§ **Exercise prompt**
Within the records below is a range that opens at the line with "This screenshot has" and closes at the line with "You are a GUI". Return that range word for word, both ends included, and only that range.

[[ Given records, beginning ]]

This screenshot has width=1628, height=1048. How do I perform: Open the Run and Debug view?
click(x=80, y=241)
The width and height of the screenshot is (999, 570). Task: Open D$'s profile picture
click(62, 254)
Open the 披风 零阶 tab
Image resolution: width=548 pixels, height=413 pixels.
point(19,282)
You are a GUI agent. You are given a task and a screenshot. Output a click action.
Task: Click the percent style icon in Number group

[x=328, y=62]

[[ Given records, end ]]
[[ Given records, beginning ]]

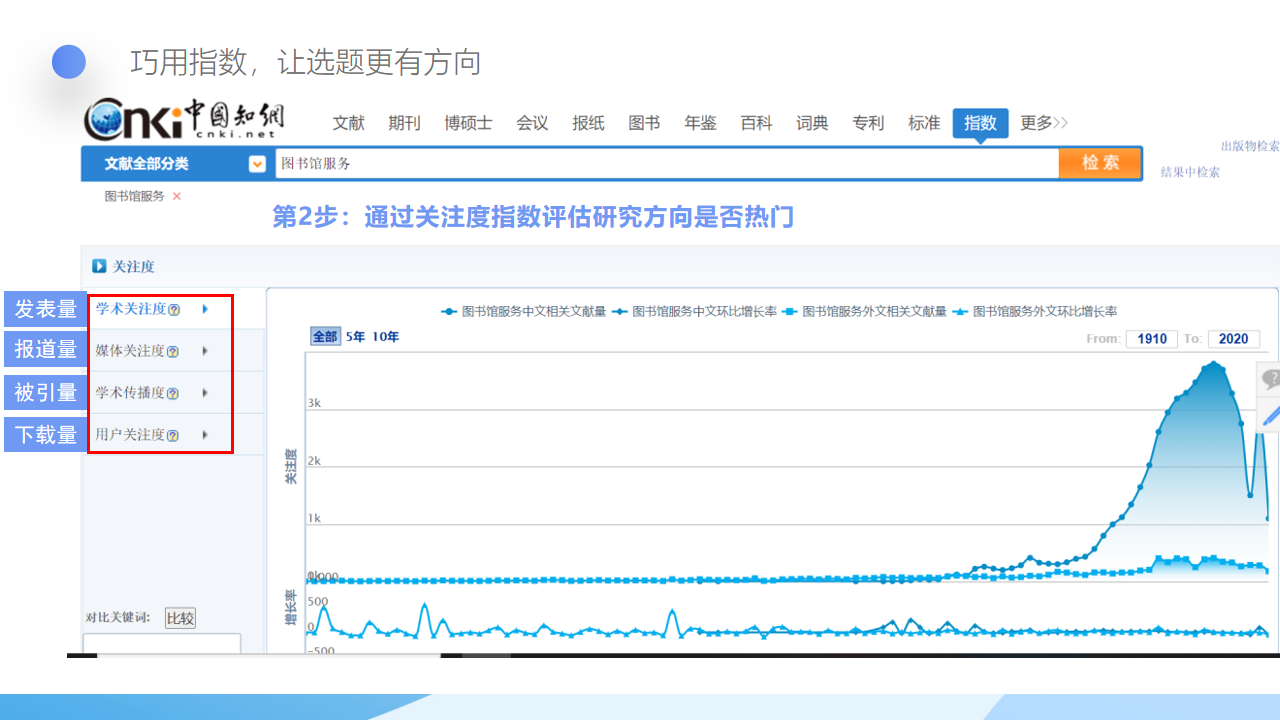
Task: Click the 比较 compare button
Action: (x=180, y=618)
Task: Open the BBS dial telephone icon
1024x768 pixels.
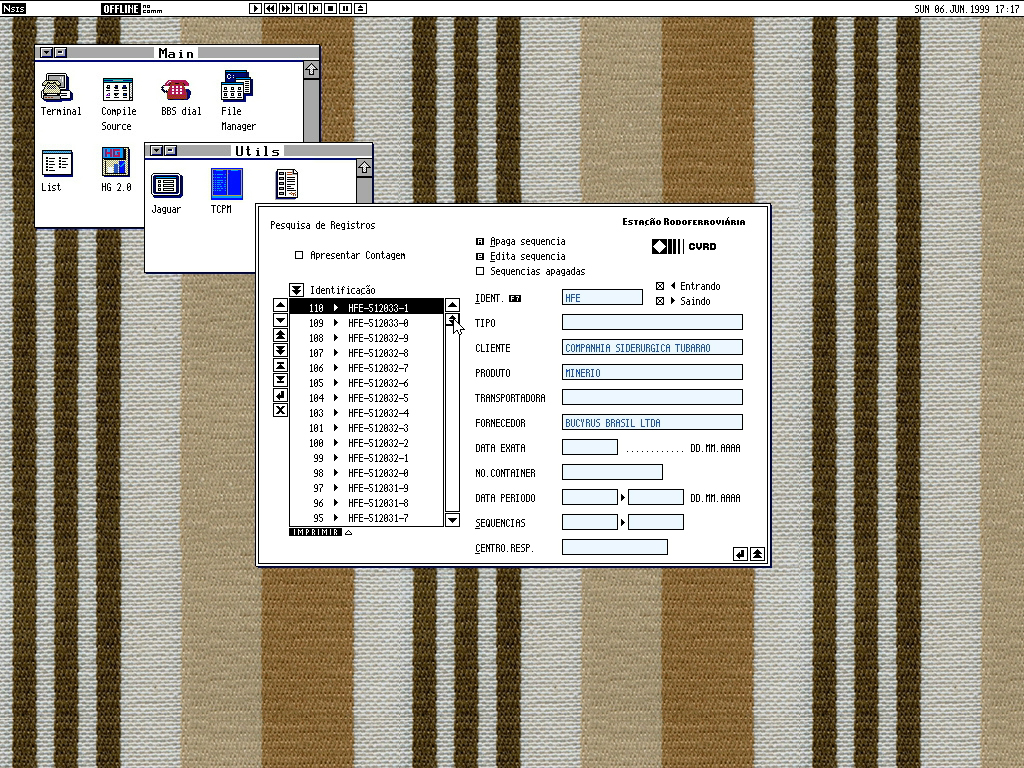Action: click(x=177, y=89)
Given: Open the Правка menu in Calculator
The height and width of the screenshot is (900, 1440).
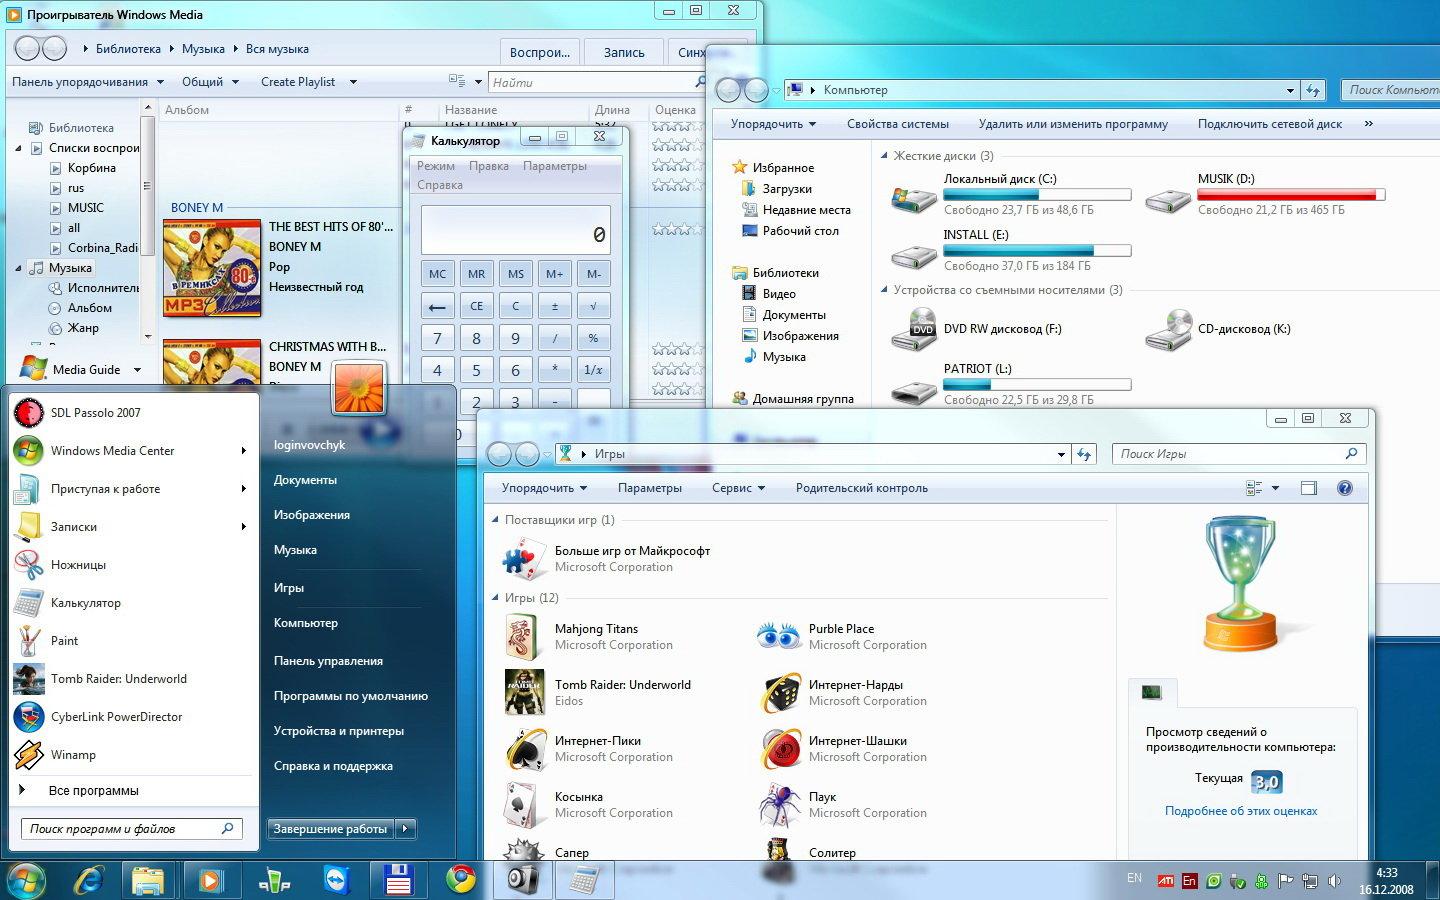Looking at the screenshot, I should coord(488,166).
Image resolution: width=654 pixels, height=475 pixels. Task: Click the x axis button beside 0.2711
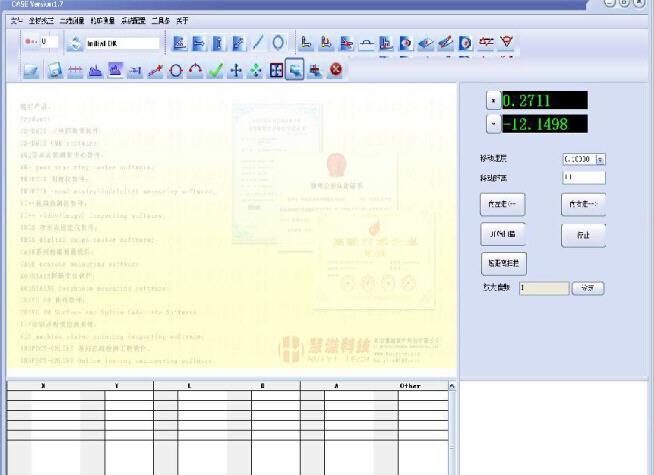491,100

[[ Given records, end ]]

§ **Written reply**
This screenshot has width=1628, height=1048. How do I perform: Open the Run and Debug view?
click(x=80, y=241)
The width and height of the screenshot is (999, 570). Task: Open D$'s profile picture
click(62, 254)
Open the 披风 零阶 tab
Image resolution: width=548 pixels, height=413 pixels.
point(19,282)
You are a GUI agent. You are given a task and a screenshot. Output a click action.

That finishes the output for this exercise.